**Aim**
Filter the listing below down to the lines that contain the string "Where", treating uppercase and lowercase as distinct.

**Information shown**
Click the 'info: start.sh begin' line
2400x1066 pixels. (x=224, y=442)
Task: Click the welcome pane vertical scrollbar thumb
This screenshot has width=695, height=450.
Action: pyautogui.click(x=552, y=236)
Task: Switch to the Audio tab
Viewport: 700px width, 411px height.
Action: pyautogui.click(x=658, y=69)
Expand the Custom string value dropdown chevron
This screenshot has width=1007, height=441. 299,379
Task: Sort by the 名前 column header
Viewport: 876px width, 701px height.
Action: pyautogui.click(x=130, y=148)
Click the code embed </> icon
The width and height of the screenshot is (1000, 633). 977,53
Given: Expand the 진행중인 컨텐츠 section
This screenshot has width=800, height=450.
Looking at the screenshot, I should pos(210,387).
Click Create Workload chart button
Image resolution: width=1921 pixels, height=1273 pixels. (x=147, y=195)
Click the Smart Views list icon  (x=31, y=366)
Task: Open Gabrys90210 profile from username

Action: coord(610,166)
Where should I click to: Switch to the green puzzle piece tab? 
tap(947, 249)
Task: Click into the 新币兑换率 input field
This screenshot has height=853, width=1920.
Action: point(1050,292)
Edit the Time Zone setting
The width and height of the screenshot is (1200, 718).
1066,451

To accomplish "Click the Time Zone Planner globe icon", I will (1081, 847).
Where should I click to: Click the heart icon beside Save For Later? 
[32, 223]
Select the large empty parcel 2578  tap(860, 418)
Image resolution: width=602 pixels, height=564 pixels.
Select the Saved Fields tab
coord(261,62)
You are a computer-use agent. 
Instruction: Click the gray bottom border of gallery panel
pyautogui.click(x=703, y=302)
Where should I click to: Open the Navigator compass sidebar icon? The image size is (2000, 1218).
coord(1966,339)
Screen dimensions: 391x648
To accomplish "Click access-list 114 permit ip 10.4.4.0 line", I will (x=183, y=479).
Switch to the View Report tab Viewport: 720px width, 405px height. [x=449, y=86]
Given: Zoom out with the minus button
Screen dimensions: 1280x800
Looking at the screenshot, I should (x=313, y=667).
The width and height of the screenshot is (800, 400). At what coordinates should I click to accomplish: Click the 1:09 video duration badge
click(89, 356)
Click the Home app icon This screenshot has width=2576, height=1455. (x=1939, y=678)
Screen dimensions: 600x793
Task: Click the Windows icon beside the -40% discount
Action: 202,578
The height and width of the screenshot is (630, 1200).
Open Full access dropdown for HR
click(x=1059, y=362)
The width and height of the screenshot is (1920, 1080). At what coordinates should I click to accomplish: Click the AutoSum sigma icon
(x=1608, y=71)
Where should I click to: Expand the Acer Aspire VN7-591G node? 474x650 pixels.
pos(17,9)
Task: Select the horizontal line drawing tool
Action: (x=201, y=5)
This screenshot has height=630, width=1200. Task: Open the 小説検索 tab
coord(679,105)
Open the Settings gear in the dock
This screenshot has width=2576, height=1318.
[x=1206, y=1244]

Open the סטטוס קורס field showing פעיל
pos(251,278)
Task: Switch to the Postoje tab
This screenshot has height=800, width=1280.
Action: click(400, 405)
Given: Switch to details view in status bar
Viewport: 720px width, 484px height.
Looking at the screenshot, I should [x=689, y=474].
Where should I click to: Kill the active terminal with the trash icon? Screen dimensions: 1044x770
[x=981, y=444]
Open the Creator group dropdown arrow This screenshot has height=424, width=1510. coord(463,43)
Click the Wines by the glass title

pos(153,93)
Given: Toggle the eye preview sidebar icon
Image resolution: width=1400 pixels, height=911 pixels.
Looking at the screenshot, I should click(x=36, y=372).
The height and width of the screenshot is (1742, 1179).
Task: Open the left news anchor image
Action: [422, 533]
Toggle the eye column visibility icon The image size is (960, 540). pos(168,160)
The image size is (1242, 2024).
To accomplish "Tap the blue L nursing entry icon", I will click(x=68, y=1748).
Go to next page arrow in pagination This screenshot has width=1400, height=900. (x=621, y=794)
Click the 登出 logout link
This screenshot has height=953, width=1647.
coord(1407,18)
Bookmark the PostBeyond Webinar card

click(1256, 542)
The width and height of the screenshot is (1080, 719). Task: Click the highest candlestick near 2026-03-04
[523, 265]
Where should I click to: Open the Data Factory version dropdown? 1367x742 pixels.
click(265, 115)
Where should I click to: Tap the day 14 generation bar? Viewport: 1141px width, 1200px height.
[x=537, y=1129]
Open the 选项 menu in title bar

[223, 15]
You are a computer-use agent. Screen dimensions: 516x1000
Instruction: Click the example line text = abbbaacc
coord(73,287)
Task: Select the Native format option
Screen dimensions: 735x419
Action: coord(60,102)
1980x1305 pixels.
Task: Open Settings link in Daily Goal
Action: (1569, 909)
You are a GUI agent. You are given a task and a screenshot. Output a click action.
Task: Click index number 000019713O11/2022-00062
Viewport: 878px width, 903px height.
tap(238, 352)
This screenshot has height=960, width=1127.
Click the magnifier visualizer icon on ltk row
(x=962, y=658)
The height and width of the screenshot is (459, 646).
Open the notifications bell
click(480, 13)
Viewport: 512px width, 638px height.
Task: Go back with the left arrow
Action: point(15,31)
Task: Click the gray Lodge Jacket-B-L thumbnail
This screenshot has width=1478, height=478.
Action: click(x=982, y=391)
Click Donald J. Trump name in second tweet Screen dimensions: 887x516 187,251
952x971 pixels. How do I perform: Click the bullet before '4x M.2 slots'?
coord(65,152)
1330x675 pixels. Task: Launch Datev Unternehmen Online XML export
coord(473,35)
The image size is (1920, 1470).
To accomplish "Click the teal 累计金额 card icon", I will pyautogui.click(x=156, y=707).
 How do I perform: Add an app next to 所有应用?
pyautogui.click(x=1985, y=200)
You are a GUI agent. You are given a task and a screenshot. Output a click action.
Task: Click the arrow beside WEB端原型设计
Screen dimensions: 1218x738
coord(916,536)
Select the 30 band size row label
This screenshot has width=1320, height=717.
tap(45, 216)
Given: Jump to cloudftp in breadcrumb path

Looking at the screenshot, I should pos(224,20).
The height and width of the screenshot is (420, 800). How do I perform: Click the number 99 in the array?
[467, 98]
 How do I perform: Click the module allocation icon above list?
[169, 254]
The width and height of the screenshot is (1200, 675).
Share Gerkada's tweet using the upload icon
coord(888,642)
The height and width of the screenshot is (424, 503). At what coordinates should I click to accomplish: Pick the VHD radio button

**Exercise output**
Where should I click to: Switch to the green puzzle piece tab? 
Where should I click to: Click the heart icon beside Save For Later? 
Where should I click to: Open the Navigator compass sidebar icon? The image size is (2000, 1218).
Where should I click to: Expand the Acer Aspire VN7-591G node? 474x650 pixels.
Where should I click to: Kill the active terminal with the trash icon? Screen dimensions: 1044x770
Where should I click to: Open the Data Factory version dropdown? 1367x742 pixels.
Where should I click to: Tap the day 14 generation bar? Viewport: 1141px width, 1200px height.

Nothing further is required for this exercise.